What is being asked: Print all the records exactly, please.

Source material:
────────────────────────────────────────

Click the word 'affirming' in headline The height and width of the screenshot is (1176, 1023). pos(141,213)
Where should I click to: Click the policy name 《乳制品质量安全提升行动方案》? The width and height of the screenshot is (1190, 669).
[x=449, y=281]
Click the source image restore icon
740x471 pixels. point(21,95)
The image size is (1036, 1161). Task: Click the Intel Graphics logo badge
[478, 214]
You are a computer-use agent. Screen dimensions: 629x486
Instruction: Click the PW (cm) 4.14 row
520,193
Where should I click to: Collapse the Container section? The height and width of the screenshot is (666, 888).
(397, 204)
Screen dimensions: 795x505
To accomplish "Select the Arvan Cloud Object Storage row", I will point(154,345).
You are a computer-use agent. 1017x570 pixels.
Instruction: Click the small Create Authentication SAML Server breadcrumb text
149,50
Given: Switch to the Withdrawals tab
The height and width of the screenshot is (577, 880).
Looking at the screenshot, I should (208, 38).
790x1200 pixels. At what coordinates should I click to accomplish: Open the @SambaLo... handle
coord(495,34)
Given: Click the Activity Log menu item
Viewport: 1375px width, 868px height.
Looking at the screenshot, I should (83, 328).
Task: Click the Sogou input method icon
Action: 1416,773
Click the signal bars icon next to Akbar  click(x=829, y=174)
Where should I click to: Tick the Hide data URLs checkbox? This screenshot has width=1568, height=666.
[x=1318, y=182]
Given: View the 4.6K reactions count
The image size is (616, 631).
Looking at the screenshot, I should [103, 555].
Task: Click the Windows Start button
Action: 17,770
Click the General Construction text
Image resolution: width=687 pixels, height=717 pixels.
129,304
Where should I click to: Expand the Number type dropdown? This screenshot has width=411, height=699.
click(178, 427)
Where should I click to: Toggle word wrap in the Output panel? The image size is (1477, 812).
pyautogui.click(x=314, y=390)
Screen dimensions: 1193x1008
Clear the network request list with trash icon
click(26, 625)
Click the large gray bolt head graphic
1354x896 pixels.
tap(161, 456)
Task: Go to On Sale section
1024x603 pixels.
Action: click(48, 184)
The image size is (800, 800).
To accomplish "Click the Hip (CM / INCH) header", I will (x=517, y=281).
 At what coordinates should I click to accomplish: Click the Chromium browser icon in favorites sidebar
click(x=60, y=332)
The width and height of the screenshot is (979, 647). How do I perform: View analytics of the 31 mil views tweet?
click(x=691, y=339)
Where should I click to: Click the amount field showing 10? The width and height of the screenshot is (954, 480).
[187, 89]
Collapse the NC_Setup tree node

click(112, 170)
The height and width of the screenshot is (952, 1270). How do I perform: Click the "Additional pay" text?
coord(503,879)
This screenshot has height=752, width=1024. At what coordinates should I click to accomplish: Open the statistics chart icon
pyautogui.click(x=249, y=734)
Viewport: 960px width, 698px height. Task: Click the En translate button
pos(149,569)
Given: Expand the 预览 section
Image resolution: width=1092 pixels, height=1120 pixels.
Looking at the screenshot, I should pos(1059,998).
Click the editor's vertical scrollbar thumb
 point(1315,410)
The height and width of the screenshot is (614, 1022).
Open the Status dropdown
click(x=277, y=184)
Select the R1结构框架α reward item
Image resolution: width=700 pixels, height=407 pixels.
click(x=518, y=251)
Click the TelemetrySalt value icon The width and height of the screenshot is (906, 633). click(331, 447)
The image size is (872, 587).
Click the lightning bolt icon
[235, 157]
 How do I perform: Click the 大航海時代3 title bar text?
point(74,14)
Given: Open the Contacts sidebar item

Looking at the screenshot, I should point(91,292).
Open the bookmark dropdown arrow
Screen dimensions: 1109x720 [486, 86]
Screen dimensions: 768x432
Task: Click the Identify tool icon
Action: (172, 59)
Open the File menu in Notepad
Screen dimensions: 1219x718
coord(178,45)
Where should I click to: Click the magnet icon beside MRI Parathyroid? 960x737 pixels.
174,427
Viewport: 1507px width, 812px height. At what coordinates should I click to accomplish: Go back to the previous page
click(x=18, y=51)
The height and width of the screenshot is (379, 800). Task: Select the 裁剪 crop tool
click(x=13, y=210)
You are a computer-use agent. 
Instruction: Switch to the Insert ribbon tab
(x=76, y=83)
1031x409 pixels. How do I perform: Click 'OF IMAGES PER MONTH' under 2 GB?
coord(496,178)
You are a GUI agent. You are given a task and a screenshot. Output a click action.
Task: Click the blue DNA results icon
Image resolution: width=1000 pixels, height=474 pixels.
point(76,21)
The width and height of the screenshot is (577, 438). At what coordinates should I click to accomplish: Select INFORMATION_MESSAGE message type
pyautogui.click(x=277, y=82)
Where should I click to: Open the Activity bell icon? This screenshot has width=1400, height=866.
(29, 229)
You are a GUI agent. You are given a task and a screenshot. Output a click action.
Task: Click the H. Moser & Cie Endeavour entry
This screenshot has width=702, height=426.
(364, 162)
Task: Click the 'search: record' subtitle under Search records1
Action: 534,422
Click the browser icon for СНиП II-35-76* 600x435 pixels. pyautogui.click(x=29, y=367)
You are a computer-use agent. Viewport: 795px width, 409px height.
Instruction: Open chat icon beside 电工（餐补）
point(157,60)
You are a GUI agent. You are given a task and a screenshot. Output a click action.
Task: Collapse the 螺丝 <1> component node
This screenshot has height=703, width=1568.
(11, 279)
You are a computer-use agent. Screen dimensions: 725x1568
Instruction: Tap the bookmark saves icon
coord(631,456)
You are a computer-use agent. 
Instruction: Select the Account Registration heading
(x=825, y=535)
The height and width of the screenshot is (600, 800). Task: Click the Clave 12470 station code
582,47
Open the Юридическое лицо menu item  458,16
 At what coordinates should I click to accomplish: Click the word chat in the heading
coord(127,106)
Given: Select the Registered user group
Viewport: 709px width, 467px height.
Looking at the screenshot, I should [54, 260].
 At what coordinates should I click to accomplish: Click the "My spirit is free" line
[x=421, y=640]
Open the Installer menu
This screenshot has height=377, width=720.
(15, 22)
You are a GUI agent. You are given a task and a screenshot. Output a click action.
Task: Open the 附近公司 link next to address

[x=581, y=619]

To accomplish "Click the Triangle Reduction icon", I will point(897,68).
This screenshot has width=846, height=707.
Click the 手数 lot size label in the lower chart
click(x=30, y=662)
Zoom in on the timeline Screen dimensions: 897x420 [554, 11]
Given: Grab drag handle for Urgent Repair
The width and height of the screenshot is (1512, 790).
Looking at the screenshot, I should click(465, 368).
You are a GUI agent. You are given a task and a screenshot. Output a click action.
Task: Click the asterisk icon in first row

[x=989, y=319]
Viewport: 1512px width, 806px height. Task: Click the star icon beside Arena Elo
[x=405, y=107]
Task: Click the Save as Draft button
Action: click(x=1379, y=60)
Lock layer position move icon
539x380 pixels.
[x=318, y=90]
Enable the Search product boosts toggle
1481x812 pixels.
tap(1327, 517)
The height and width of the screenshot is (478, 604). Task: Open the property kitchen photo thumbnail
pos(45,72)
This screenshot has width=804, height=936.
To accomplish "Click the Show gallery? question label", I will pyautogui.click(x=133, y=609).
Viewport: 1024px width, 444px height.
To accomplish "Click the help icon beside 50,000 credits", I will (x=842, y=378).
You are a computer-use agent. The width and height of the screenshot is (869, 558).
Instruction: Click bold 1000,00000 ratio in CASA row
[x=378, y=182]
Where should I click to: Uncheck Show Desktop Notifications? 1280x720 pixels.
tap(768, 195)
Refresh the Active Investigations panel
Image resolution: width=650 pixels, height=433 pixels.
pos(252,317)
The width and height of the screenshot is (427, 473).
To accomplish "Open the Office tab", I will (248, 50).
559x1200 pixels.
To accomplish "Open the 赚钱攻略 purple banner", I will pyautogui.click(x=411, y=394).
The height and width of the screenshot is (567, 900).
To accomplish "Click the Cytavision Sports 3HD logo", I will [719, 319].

────────────────────────────────────────

Written solution:
Click the word 'affirming' in headline The height and width of the screenshot is (1176, 1023). pos(141,213)
Where should I click to: Click the policy name 《乳制品质量安全提升行动方案》? The width and height of the screenshot is (1190, 669).
[x=449, y=281]
Click the source image restore icon
740x471 pixels. point(21,95)
The image size is (1036, 1161). Task: Click the Intel Graphics logo badge
[478, 214]
You are a computer-use agent. Screen dimensions: 629x486
Instruction: Click the PW (cm) 4.14 row
520,193
Where should I click to: Collapse the Container section? The height and width of the screenshot is (666, 888).
(397, 204)
Screen dimensions: 795x505
To accomplish "Select the Arvan Cloud Object Storage row", I will point(154,345).
You are a computer-use agent. 1017x570 pixels.
Instruction: Click the small Create Authentication SAML Server breadcrumb text
149,50
Given: Switch to the Withdrawals tab
The height and width of the screenshot is (577, 880).
Looking at the screenshot, I should (208, 38).
790x1200 pixels. At what coordinates should I click to accomplish: Open the @SambaLo... handle
coord(495,34)
Given: Click the Activity Log menu item
Viewport: 1375px width, 868px height.
Looking at the screenshot, I should (83, 328).
Task: Click the Sogou input method icon
Action: 1416,773
Click the signal bars icon next to Akbar  click(x=829, y=174)
Where should I click to: Tick the Hide data URLs checkbox? This screenshot has width=1568, height=666.
[x=1318, y=182]
Given: View the 4.6K reactions count
The image size is (616, 631).
Looking at the screenshot, I should [103, 555].
Task: Click the Windows Start button
Action: 17,770
Click the General Construction text
Image resolution: width=687 pixels, height=717 pixels.
129,304
Where should I click to: Expand the Number type dropdown? This screenshot has width=411, height=699.
click(178, 427)
Where should I click to: Toggle word wrap in the Output panel? The image size is (1477, 812).
pyautogui.click(x=314, y=390)
Screen dimensions: 1193x1008
Clear the network request list with trash icon
click(26, 625)
Click the large gray bolt head graphic
1354x896 pixels.
tap(161, 456)
Task: Go to On Sale section
1024x603 pixels.
Action: click(48, 184)
The image size is (800, 800).
To accomplish "Click the Hip (CM / INCH) header", I will (x=517, y=281).
 At what coordinates should I click to accomplish: Click the Chromium browser icon in favorites sidebar
click(x=60, y=332)
The width and height of the screenshot is (979, 647). How do I perform: View analytics of the 31 mil views tweet?
click(x=691, y=339)
Where should I click to: Click the amount field showing 10? The width and height of the screenshot is (954, 480).
[187, 89]
Collapse the NC_Setup tree node

click(112, 170)
The height and width of the screenshot is (952, 1270). How do I perform: Click the "Additional pay" text?
coord(503,879)
This screenshot has height=752, width=1024. At what coordinates should I click to accomplish: Open the statistics chart icon
pyautogui.click(x=249, y=734)
Viewport: 960px width, 698px height. Task: Click the En translate button
pos(149,569)
Given: Expand the 预览 section
Image resolution: width=1092 pixels, height=1120 pixels.
Looking at the screenshot, I should pos(1059,998).
Click the editor's vertical scrollbar thumb
 point(1315,410)
The height and width of the screenshot is (614, 1022).
Open the Status dropdown
click(x=277, y=184)
Select the R1结构框架α reward item
Image resolution: width=700 pixels, height=407 pixels.
click(x=518, y=251)
Click the TelemetrySalt value icon The width and height of the screenshot is (906, 633). click(331, 447)
The image size is (872, 587).
Click the lightning bolt icon
[235, 157]
 How do I perform: Click the 大航海時代3 title bar text?
point(74,14)
Given: Open the Contacts sidebar item

Looking at the screenshot, I should point(91,292).
Open the bookmark dropdown arrow
Screen dimensions: 1109x720 [486, 86]
Screen dimensions: 768x432
Task: Click the Identify tool icon
Action: (172, 59)
Open the File menu in Notepad
Screen dimensions: 1219x718
coord(178,45)
Where should I click to: Click the magnet icon beside MRI Parathyroid? 960x737 pixels.
174,427
Viewport: 1507px width, 812px height. At what coordinates should I click to accomplish: Go back to the previous page
click(x=18, y=51)
The height and width of the screenshot is (379, 800). Task: Select the 裁剪 crop tool
click(x=13, y=210)
You are a computer-use agent. 
Instruction: Switch to the Insert ribbon tab
(x=76, y=83)
1031x409 pixels. How do I perform: Click 'OF IMAGES PER MONTH' under 2 GB?
coord(496,178)
You are a GUI agent. You are given a task and a screenshot. Output a click action.
Task: Click the blue DNA results icon
Image resolution: width=1000 pixels, height=474 pixels.
point(76,21)
The width and height of the screenshot is (577, 438). At what coordinates should I click to accomplish: Select INFORMATION_MESSAGE message type
pyautogui.click(x=277, y=82)
Where should I click to: Open the Activity bell icon? This screenshot has width=1400, height=866.
(29, 229)
You are a GUI agent. You are given a task and a screenshot. Output a click action.
Task: Click the H. Moser & Cie Endeavour entry
This screenshot has width=702, height=426.
(364, 162)
Task: Click the 'search: record' subtitle under Search records1
Action: 534,422
Click the browser icon for СНиП II-35-76* 600x435 pixels. pyautogui.click(x=29, y=367)
You are a computer-use agent. Viewport: 795px width, 409px height.
Instruction: Open chat icon beside 电工（餐补）
point(157,60)
You are a GUI agent. You are given a task and a screenshot. Output a click action.
Task: Collapse the 螺丝 <1> component node
This screenshot has height=703, width=1568.
(11, 279)
You are a computer-use agent. Screen dimensions: 725x1568
Instruction: Tap the bookmark saves icon
coord(631,456)
You are a computer-use agent. 
Instruction: Select the Account Registration heading
(x=825, y=535)
The height and width of the screenshot is (600, 800). Task: Click the Clave 12470 station code
582,47
Open the Юридическое лицо menu item  458,16
 At what coordinates should I click to accomplish: Click the word chat in the heading
coord(127,106)
Given: Select the Registered user group
Viewport: 709px width, 467px height.
Looking at the screenshot, I should [54, 260].
 At what coordinates should I click to accomplish: Click the "My spirit is free" line
[x=421, y=640]
Open the Installer menu
This screenshot has height=377, width=720.
(15, 22)
You are a GUI agent. You are given a task and a screenshot. Output a click action.
Task: Open the 附近公司 link next to address

[x=581, y=619]

To accomplish "Click the Triangle Reduction icon", I will point(897,68).
This screenshot has width=846, height=707.
Click the 手数 lot size label in the lower chart
click(x=30, y=662)
Zoom in on the timeline Screen dimensions: 897x420 [554, 11]
Given: Grab drag handle for Urgent Repair
The width and height of the screenshot is (1512, 790).
Looking at the screenshot, I should click(465, 368).
You are a GUI agent. You are given a task and a screenshot. Output a click action.
Task: Click the asterisk icon in first row

[x=989, y=319]
Viewport: 1512px width, 806px height. Task: Click the star icon beside Arena Elo
[x=405, y=107]
Task: Click the Save as Draft button
Action: click(x=1379, y=60)
Lock layer position move icon
539x380 pixels.
[x=318, y=90]
Enable the Search product boosts toggle
1481x812 pixels.
tap(1327, 517)
The height and width of the screenshot is (478, 604). Task: Open the property kitchen photo thumbnail
pos(45,72)
This screenshot has width=804, height=936.
To accomplish "Click the Show gallery? question label", I will pyautogui.click(x=133, y=609).
Viewport: 1024px width, 444px height.
To accomplish "Click the help icon beside 50,000 credits", I will (x=842, y=378).
You are a computer-use agent. The width and height of the screenshot is (869, 558).
Instruction: Click bold 1000,00000 ratio in CASA row
[x=378, y=182]
Where should I click to: Uncheck Show Desktop Notifications? 1280x720 pixels.
tap(768, 195)
Refresh the Active Investigations panel
Image resolution: width=650 pixels, height=433 pixels.
pos(252,317)
The width and height of the screenshot is (427, 473).
To accomplish "Open the Office tab", I will (248, 50).
559x1200 pixels.
To accomplish "Open the 赚钱攻略 purple banner", I will pyautogui.click(x=411, y=394).
The height and width of the screenshot is (567, 900).
To accomplish "Click the Cytavision Sports 3HD logo", I will [719, 319].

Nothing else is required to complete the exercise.